Serviteurs inutiles !

3 septembre 2023

Serviteurs inutiles !

 

 Nous connaissons cette expression tirée de l’Evangile, devenue pratiquement une expression courante. Toutefois, formulée ainsi, en titre de ce billet, elle pourrait apparaître comme une marque de mépris, voire une insulte. Cela me rappelle une expression que j’avais entendue à propos du prêtre, curé d’une paroisse : « ce n’est qu’un vacataire ! », mettant en valeur le service rendu, sans égard pour la personne. Or, ainsi que me le disait un ami et confrère : « serviteur inutile ! je peux me le dire à moi-même, mais je ne permets à personne d’autre ne peut me le dire ! ».

Dans le passage de l’Evangile (cf. Luc 17, 7-10), le Seigneur donne un exemple, impliquant les disciples dans sa réflexion : « Lequel d’entre vous, quand son serviteur aura labouré ou gardé les bêtes, lui dira à son retour des champs : “Viens vite prendre place à table” ? Ne lui dira-t-il pas plutôt : “Prépare-moi à dîner, mets-toi en tenue pour me servir, le temps que je mange et boive. Ensuite tu mangeras et boiras à ton tour” ? Va-t-il être reconnaissant envers ce serviteur d’avoir exécuté ses ordres ? ». Il souligne par cet exemple, que d’une manière habituelle, dans les choses et réalités de ce monde, la reconnaissance n’est pas une évidence, encore moins un dû, pour autant, elle n’est pas illégitime, et cependant rien ne justifie l’ignorance ou le mépris. Ainsi, si le serviteur a accompli son devoir, il est juste et légitime qu’à son tour il prenne son repas. Dans ce passage, les disciples sont à la place du maître qui s’adresse à son serviteur.

La conclusion de cet exemple renverse la situation : « De même vous aussi, quand vous aurez exécuté tout ce qui vous a été ordonné, dites : “Nous sommes de simples serviteurs (selon les traductions : simples serviteurs, serviteurs inutiles, serviteurs quelconques) : nous n’avons fait que notre devoir.” ». Le disciple est alors à la place du serviteur, et c’est lui-même, le serviteur, qui doit se juger comme un simple serviteur. Nous comprenons aussi combien, la première reconnaissance du serviteur est dans le service qu’il accomplit, dans la confiance qui lui ai faite et sa persistance.

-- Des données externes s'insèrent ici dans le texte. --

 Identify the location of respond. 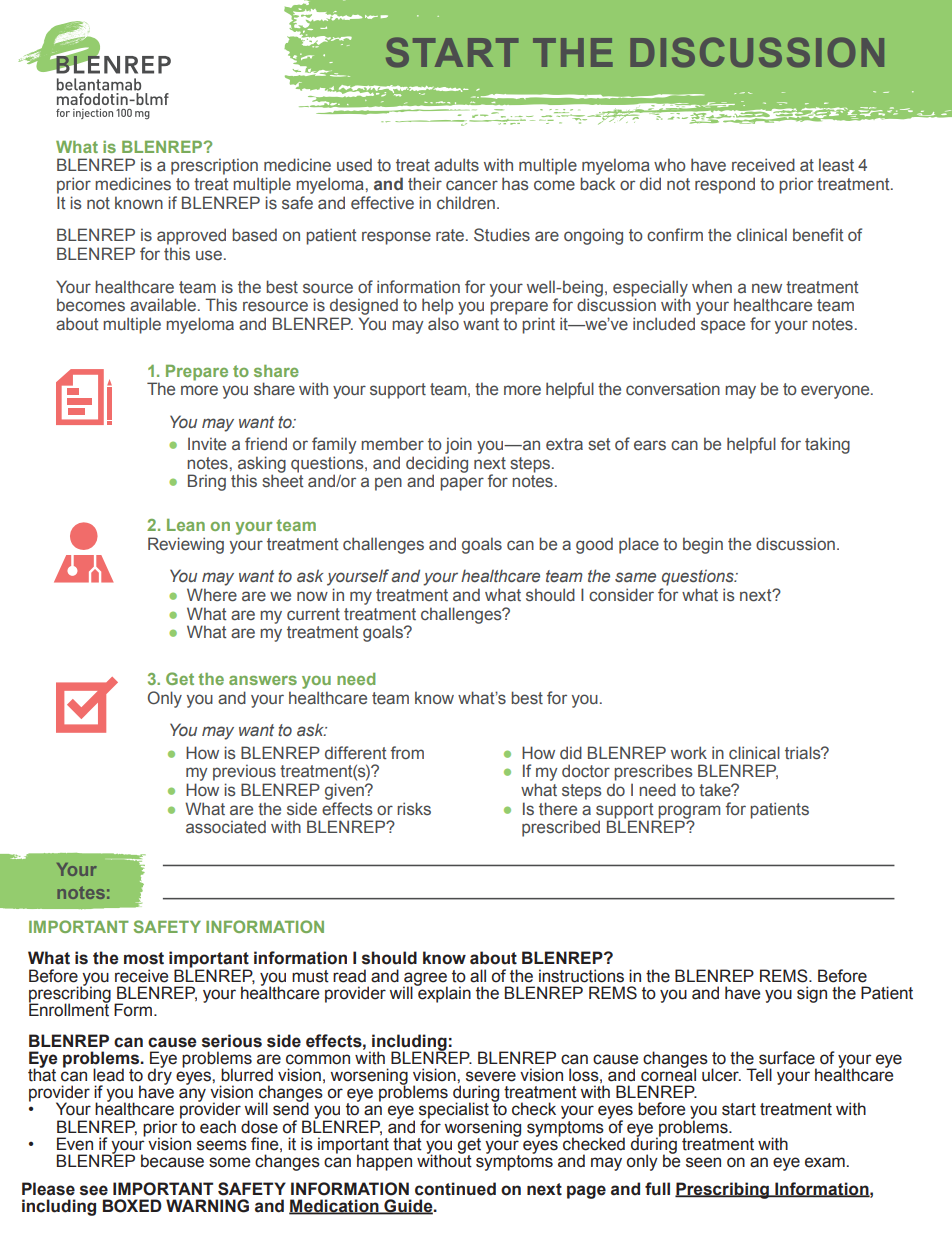
(725, 185).
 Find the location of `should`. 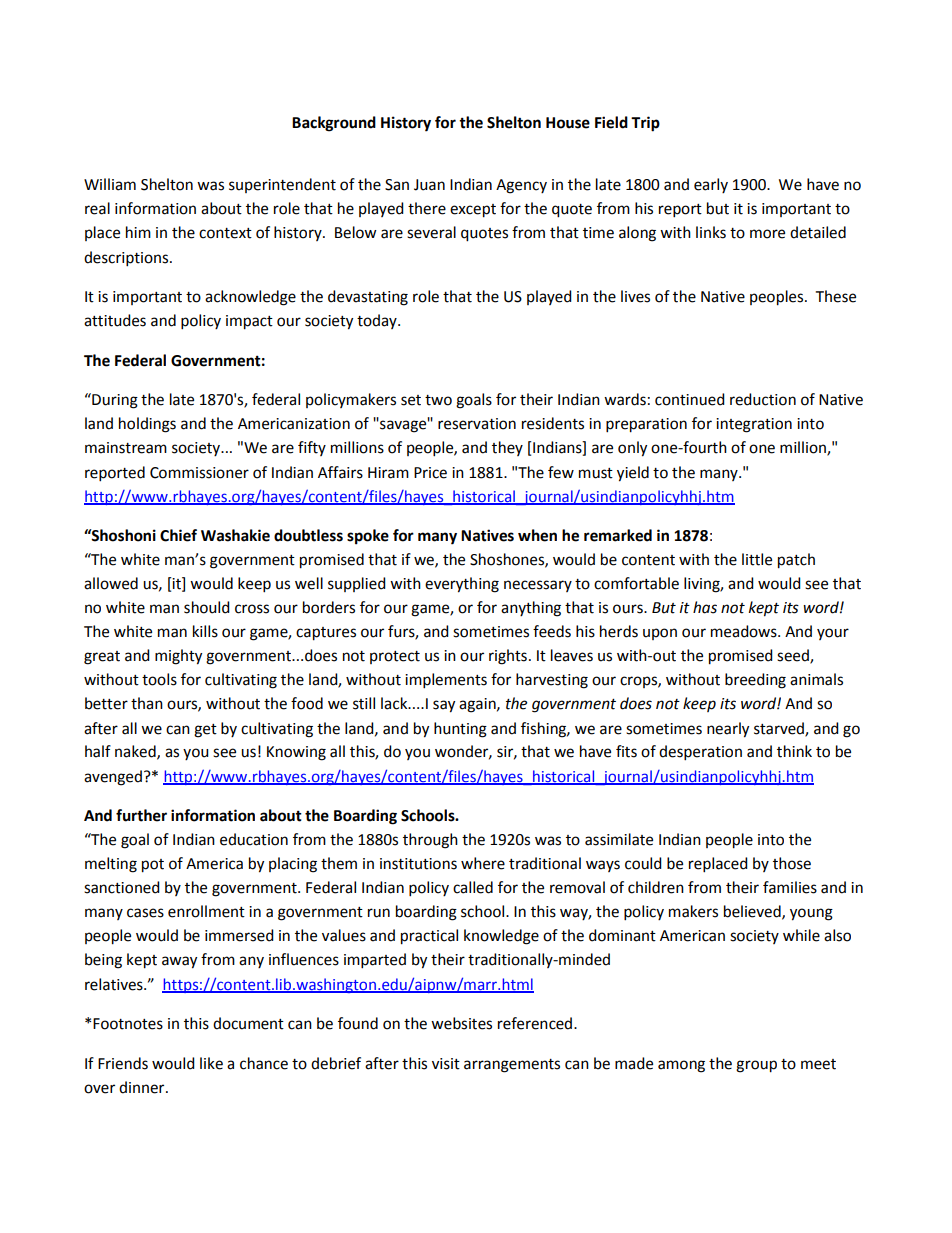

should is located at coordinates (207, 607).
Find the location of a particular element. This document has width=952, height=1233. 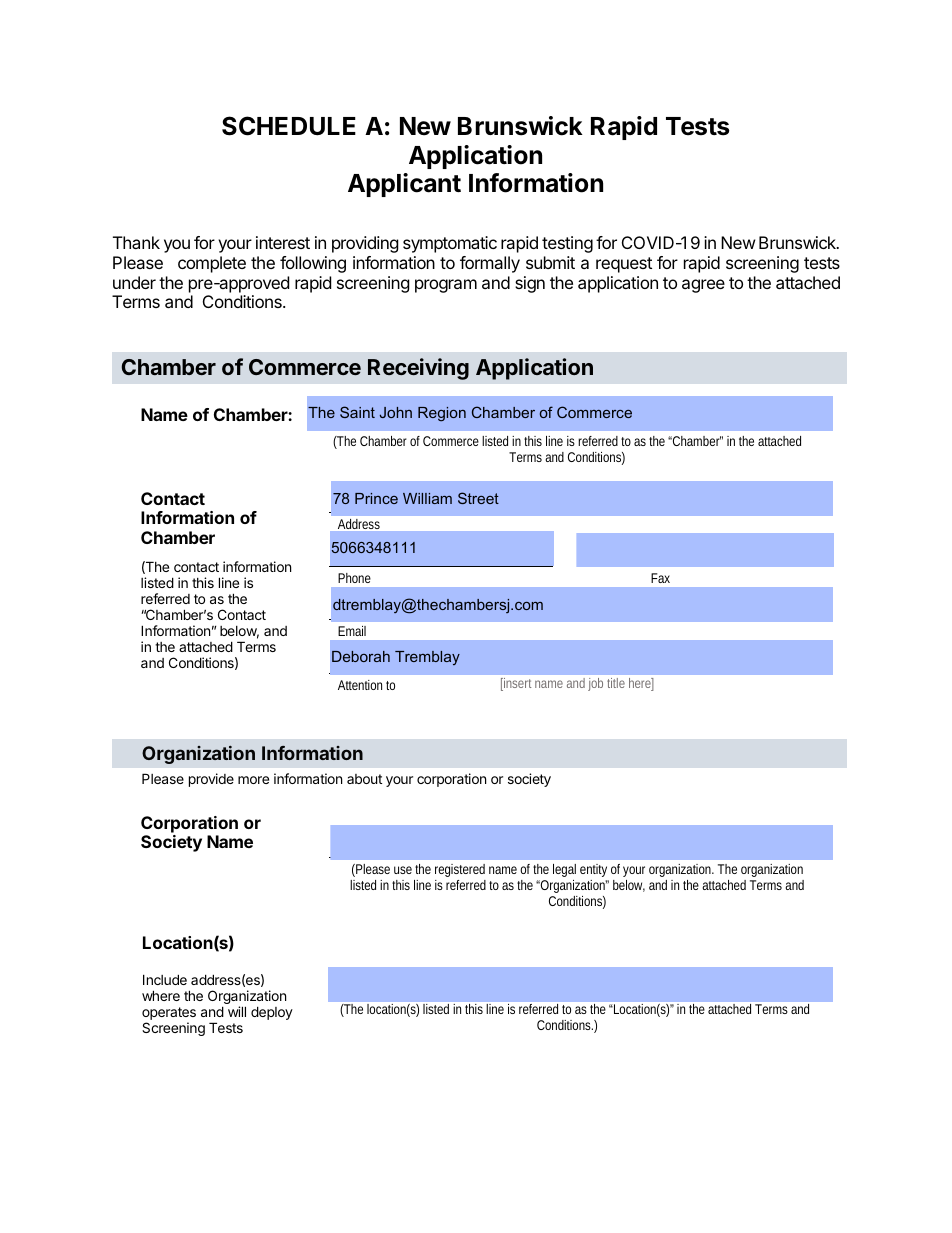

Fax is located at coordinates (660, 578).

Toutefois, comment ne pas mettre ce passage en lien avec un autre « Vous êtes mes amis si vous faites ce que je vous commande. Je ne vous appelle plus serviteurs, car le serviteur ne sait pas ce que fait son maître ; je vous appelle mes amis, car tout ce que j’ai entendu de mon Père, je vous l’ai fait connaître  » (Jn 15, 14-15). De fait, pour ce qui concerne notre vie de foi, nous ne pouvons simplement transposer et se contenter de ce qui se vit dans la société : ce serait inadapté et réducteur. Et là, nous voyons combien l’amitié de l’ami devient la reconnaissance qui comble le serviteur. Un autre passage exprime encore cette reconnaissance lorsque le maître « Très bien, serviteur bon et fidèle, tu as été fidèle pour peu de choses, je t’en confierai beaucoup ; entre dans la joie de ton seigneur. » (Mt 25, 23). En ces deux passages qui complètent le précédent, la reconnaissance du maître n’est pas absente – au contraire -, et l’attente du simple serviteur, inutile ou quelconque, est comblée au-delà de ce qu’il aurait pu imaginer ou espérer.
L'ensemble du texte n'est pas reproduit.